1.Davalı ... vekili cevap dilekçesinde; hükümsüzlük talebi yönünden husumet itirazlarının bulunduğunu, müvekkili Kurum kararının usul ve yasaya uygun olduğunu savunarak davanın reddine karar verilmesini istemiştir.
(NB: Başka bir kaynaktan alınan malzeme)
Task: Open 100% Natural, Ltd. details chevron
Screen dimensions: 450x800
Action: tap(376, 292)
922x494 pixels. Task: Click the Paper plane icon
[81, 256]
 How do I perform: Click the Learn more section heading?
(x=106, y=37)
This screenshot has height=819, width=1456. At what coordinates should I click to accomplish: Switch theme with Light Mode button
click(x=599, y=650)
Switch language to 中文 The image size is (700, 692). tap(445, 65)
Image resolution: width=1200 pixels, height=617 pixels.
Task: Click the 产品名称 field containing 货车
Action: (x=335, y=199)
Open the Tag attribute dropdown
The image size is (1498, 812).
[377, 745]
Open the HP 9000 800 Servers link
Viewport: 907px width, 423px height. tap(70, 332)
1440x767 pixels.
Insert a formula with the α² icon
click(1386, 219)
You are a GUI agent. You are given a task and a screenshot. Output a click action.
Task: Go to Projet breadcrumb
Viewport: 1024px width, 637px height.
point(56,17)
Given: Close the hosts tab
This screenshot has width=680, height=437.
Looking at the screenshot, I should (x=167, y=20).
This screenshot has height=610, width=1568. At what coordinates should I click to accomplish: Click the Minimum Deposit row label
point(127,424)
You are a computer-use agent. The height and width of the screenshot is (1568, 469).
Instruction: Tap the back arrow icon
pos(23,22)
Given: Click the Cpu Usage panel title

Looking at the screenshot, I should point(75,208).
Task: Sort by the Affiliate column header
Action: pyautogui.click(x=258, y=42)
2.Diğer davalı vekili cevap dilekçesinde; kelime unsuru açısından taraf markalarının birebir aynı olduğunu, davalının aynı zamanda “...” markasının da sahibi olduğunu, markaların birebir aynı emtialarda kullanılacak olmasının karıştırılma ihtimalini arttırdığını, davalının hükümsüzlüğü talep edilen markasının özel ve özgün renk/şekil kompozisyonu içinde sunulmuş ve bu nedenle de ayırt edici özellik kazanmış bir marka olduğunu, davacının marka tescil talebinin ve huzurdaki davasının kötü niyetli olduğunu, davacının davalının tescilli markasını sulandırmak ve taraflar arasında idari ve ekonomik bir bağ varmış algısı uyandırmak saikiyle hareket ettiğini savunarak davanın reddini istemiştir.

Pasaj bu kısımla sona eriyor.